→ **INSTRUCTIONS FOR THE TASK**:
From start to end, write out the following data exactly, apart from its images.

** Opening INPUT DATA block **

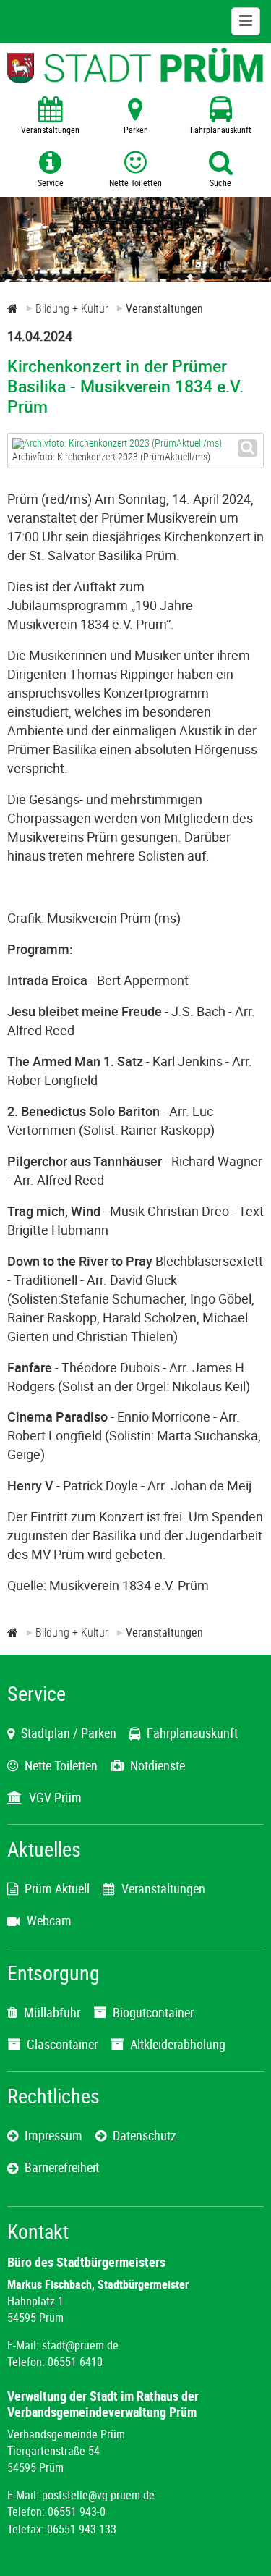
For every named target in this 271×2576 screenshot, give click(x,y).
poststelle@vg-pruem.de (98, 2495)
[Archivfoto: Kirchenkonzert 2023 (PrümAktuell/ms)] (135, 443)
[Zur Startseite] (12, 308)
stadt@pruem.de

** Closing INPUT DATA block **

→ **RESPONSE AREA**:
For every named target in this 271×2576 screenshot, give click(x,y).
poststelle@vg-pruem.de (98, 2495)
[Archivfoto: Kirchenkonzert 2023 (PrümAktuell/ms)] (135, 443)
[Zur Startseite] (12, 308)
stadt@pruem.de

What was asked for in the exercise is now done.